While global air travel is making disease perilously easy to spread, climate change, which is rearranging and in some cases expanding habitats for carrier animals, is poised to make future outbreaks of Ebola, H1N1, TB, and a host of other diseases worse. As humans encroach further into previously wild domain, exposure patterns will change. The possibility that a disease could mutate into a stronger version of itself, or a previously animal-only pathogen could make the leap into humans, is not science fiction.

"The question is not whether there will be a Next Big One, but which virus it will be, and how bad it'll be, and how big it'll be," Quammen says. "More of these things are going to happen."

UPDATE, Aug. 4, 2014 2:05 PM: The two Americans stricken with Ebola, Dr. Kent Brantly and Nancy Writebol, have been given an experimental treatment for the virus, reports CNN. The treatment is called ZMapp, and was developed by the biotech from Mapp Biopharmaceutical Inc.

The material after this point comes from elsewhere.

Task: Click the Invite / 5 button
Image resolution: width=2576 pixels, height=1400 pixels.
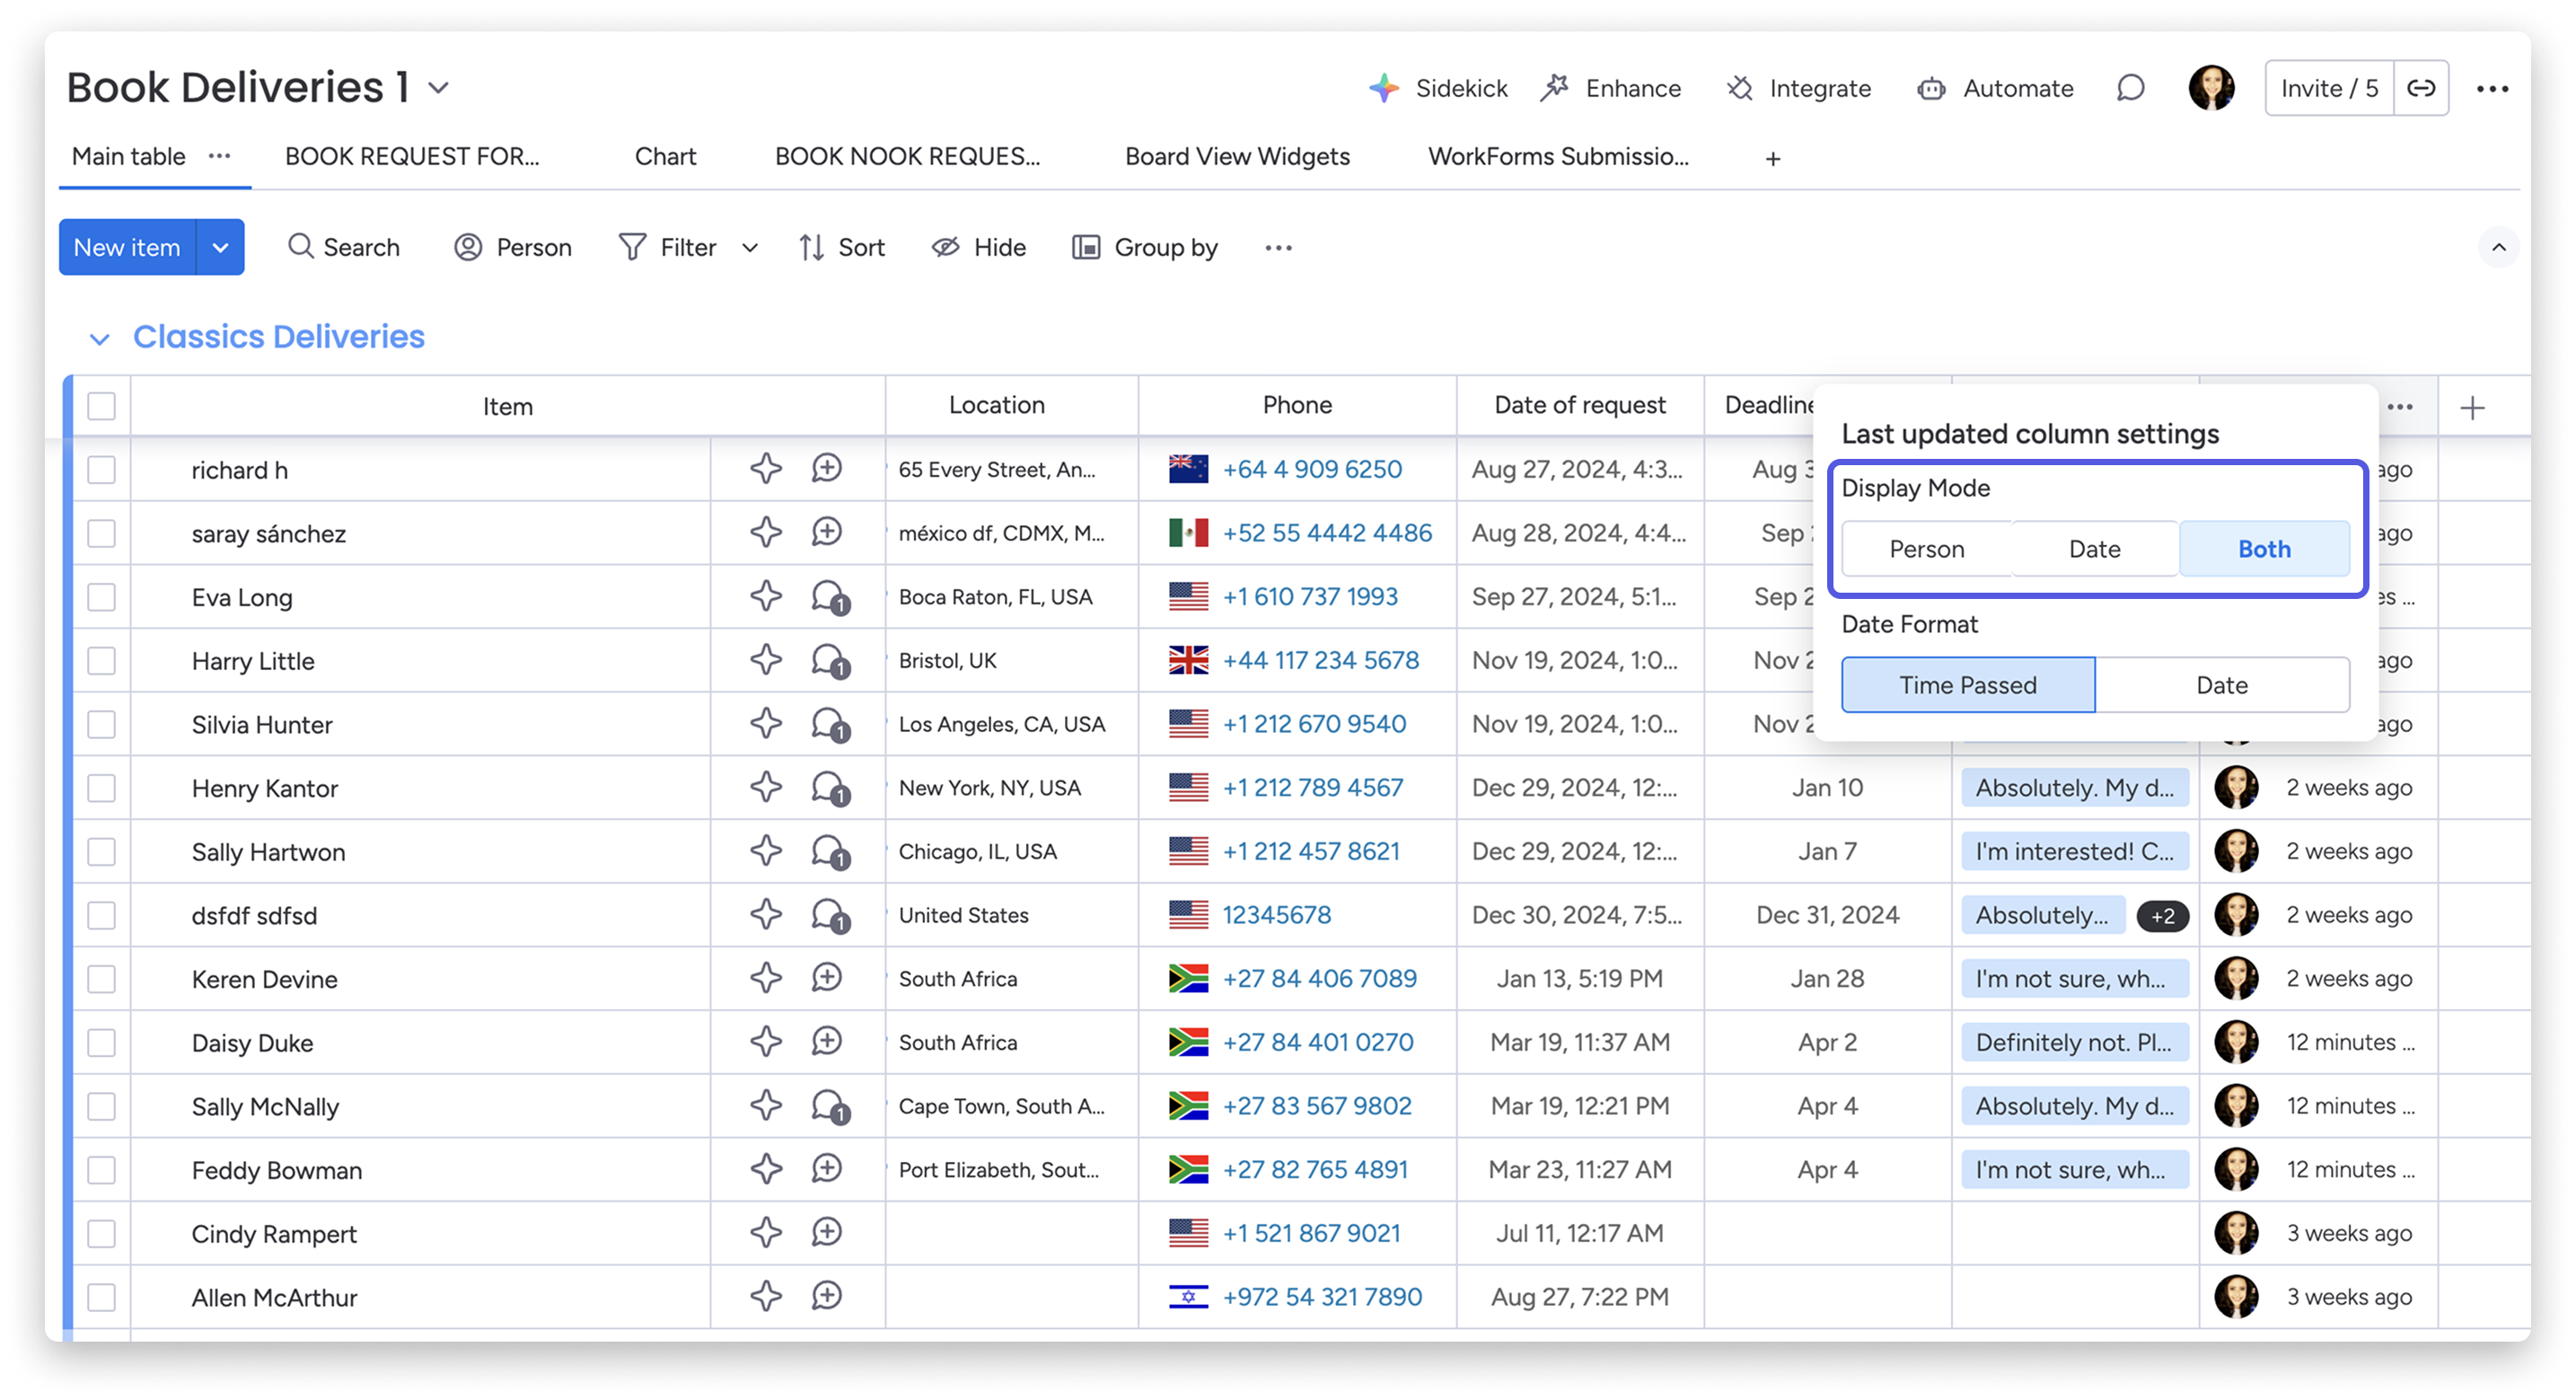Action: (2328, 88)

According to CNN, the patents were "told that this treatment had never been tried before in a human being, but had shown promuise in small experiments with monkeys." Reportedly within an hour of receiving the medication, Brantly's symptoms improved dramatically. Writebol's first dose did not have immediate effect, but the second dose resulted in "significant improvement." Five days ago, the Defense Threat Reduction Agency awarded additional funding to Mapp Biopharmaceutical for the "promising results" the ZMapp treatment had shown.